Irán se prepara para la reactivación de la guerra tras la negativa de Washington al plan de paz

La diplomacia lleva semanas estancada y Trump advirtió el viernes de aniquilar el país persa si no se llega a un acuerdo

Personas delante de una pancarta con la imagen del presidente de los Estados Unidos, Donald Trump, y el estrecho de Ormuz, en Teherán, Irán.
Catherine Carey
02/05/2026
3 min

JerusalénEl clima político internacional se ha vuelto a tensar en las últimas horas después de que los Estados Unidos hayan rechazado la propuesta de paz que presentó Irán. La decisión ha provocado una reacción inmediata de Teherán y ha hecho crecer el temor de que el alto el fuego pueda colapsar. Desde la cúpula militar iraní, el tono ha sido contundente. Un alto cargo militar iraní, el brigadier general Mohammad Jafar Asadi, ha advertido a la agencia iraní Fars que es “probable” que el conflicto con los Estados Unidos e Israel se reanude. Asadi ha asegurado que Irán está “plenamente preparado para cualquier nueva aventura o estupidez de los americanos” y ha añadido que “hay medidas sorpresa preparadas para el enemigo”.

Donald Trump, ha afirmado que no está “satisfecho” con la propuesta iraníLa tensión también se ha elevado a escala institucional. La misión iraní ante la ONU ha acusado a los Estados Unidos de vulnerar el Tratado de No Proliferación Nuclear y ha calificado su comportamiento de “hipócrita”. Según Teherán, Washington no cumple sus obligaciones internacionales mientras mantiene un amplio arsenal nuclear. En un comunicado, ha afirmado que “durante 56 años los Estados Unidos, poseedores de miles de ojivas nucleares y principal proliferador de este tipo de armas, han incumplido de manera clara sus obligaciones de no proliferación y desarme nuclear establecidas en los artículos I y VI del Tratado”. Irán ha defendido, además, que no existen restricciones en cuanto al enriquecimiento de uranio, siempre que este se lleve a cabo bajo la supervisión de la Agencia Internacional de la Energía Atómica.

Este intercambio de declaraciones ha llegado solo unas horas después de que el presidente estadounidense, Donald Trump, haya afirmado que no está “satisfecho” con la propuesta iraní y haya insinuado que “quizás sería mejor no llegar a ningún acuerdo”. El presidente ha situado el conflicto en un escenario de máxima presión y ha dejado solo dos opciones sobre la mesa: un acuerdo o la destrucción “completa” de las capacidades del país. “No están presentando el tipo de acuerdo que queremos ver”, ha declarado Trump, que ha insistido en que los Estados Unidos quieren “resolver esto correctamente” y no tienen intención de retirarse antes de tiempo ni de dejar el problema abierto para que vuelva a aparecer “dentro de tres años”.

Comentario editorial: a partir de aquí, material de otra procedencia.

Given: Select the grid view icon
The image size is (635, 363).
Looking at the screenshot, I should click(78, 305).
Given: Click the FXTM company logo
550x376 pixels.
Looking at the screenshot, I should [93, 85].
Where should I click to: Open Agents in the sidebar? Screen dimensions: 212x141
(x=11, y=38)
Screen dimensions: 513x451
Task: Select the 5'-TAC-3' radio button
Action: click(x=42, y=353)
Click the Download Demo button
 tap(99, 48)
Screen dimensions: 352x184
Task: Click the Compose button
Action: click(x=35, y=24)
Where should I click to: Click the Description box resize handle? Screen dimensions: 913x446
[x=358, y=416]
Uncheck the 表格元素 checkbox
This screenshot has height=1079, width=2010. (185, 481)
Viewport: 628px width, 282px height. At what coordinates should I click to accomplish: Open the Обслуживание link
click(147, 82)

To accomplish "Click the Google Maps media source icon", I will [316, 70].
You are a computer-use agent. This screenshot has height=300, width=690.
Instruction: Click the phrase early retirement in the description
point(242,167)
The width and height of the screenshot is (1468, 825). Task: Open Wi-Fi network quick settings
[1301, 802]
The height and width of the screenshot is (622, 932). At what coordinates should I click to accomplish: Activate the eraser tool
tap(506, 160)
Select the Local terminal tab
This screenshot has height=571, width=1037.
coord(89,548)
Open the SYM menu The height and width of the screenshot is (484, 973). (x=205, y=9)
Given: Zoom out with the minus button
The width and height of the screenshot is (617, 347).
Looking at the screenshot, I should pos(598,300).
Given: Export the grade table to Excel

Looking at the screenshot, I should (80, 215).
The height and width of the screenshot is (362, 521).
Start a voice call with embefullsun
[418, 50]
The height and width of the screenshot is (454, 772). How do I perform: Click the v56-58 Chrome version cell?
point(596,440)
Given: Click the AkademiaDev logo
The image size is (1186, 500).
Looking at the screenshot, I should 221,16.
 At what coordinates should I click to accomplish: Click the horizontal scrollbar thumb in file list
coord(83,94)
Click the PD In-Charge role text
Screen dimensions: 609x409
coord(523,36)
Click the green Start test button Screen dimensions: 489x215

El programa nuclear y Ormuz, en el centro de la mesa

Los detalles de la nueva propuesta iraní aún no han sido confirmados oficialmente, pero según The Wall Street Journal, Teherán debe haber suavizado algunas condiciones iniciales. Irán podría haber propuesto iniciar simultáneamente conversaciones sobre el estrecho de Ormuz si Estados Unidos reduce su bloqueo y garantiza que no habrá nuevos ataques. Paralelamente, el país persa se habría mostrado dispuesto a discutir su programa nuclear a cambio de un alivio de las sanciones norteamericanas, y habría abierto la puerta a posibles conversaciones directas en Pakistán.

En cuanto al estrecho de Ormuz, en las últimas horas tanto Irán como Estados Unidos han anunciado nuevas medidas. Teherán estudia una legislación que podría restringir el paso de buques israelíes y de otros países considerados enemigos, a menos que paguen reparaciones de guerra. Al mismo tiempo, Estados Unidos ha advertido que las compañías navieras podrían ser sancionadas si pagan peajes por cruzar el estrecho y está creando el Maritime Freedom Construct, una iniciativa para reforzar la coordinación, el intercambio de información y la aplicación de sanciones en la zona. Este movimiento ha sido tildado por algunos analistas de prueba de las dificultades de Washington para controlar en solitario esta vía estratégica, en medio de tensiones con algunos aliados de la OTAN y de la Unión Europea.

A estas alturas, las negociaciones están bloqueadas, el lenguaje político se ha endurecido y la confianza entre las partes es mínima. A todo esto se suma la presión de Israel, donde el ministro de Defensa, Israel Katz, advirtió el jueves que su país podría “verse obligado a volver a actuar” para neutralizar lo que considera amenazas existenciales iraníes.